**WHAT TO PRODUCE:**
Scan the entries below for the word "menu", then copy each line that holds it.

**SUPPLIED DATA:**
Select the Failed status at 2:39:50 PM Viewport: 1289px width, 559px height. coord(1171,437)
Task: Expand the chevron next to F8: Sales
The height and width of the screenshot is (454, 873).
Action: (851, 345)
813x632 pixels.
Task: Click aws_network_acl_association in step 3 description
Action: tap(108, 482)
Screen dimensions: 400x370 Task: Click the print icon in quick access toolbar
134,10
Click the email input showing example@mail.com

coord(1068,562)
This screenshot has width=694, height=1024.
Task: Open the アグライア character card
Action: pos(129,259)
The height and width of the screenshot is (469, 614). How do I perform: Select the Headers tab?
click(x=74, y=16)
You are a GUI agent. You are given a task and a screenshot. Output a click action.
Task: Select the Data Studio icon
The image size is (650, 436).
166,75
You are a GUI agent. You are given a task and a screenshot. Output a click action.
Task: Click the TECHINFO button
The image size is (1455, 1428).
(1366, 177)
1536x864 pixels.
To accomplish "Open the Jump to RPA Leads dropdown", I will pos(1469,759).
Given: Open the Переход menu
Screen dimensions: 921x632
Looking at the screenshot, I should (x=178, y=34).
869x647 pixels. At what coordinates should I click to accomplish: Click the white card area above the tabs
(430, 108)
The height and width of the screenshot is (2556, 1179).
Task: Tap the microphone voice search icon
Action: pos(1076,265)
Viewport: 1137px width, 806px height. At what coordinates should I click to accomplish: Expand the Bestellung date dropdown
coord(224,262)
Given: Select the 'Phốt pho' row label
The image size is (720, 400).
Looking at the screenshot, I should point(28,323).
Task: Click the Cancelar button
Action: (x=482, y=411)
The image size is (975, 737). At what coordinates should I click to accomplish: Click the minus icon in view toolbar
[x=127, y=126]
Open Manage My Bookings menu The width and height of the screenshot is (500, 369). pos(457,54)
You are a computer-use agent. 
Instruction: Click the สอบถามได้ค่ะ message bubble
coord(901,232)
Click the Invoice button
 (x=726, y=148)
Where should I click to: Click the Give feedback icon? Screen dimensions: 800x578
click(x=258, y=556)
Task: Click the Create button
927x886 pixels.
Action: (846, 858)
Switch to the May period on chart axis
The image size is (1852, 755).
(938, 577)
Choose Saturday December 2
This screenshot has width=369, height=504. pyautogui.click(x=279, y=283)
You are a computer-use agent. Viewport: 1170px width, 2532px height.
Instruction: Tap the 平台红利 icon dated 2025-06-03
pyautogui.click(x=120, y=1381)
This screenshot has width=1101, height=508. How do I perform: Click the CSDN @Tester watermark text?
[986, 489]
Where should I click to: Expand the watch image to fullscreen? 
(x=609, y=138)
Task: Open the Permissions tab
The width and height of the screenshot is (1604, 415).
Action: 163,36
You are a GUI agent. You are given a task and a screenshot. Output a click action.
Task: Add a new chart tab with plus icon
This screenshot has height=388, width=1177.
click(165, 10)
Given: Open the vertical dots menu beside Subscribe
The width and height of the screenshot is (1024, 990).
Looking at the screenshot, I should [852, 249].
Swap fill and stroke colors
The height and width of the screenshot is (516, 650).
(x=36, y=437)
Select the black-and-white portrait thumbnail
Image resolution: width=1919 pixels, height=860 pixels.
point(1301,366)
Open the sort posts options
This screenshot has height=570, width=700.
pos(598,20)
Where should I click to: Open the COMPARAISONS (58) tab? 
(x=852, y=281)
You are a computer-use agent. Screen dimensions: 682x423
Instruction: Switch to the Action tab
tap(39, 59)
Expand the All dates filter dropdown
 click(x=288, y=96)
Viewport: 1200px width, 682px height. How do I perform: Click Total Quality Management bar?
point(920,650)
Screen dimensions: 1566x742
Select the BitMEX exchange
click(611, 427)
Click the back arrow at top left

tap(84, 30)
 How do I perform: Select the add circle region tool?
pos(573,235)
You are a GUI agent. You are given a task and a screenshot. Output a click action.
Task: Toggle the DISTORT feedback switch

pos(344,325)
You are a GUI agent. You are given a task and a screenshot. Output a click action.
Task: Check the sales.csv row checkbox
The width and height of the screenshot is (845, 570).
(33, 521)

**WRITTEN ANSWER:**
Given: Open the Переход menu
Open Manage My Bookings menu The width and height of the screenshot is (500, 369). pos(457,54)
Given: Open the vertical dots menu beside Subscribe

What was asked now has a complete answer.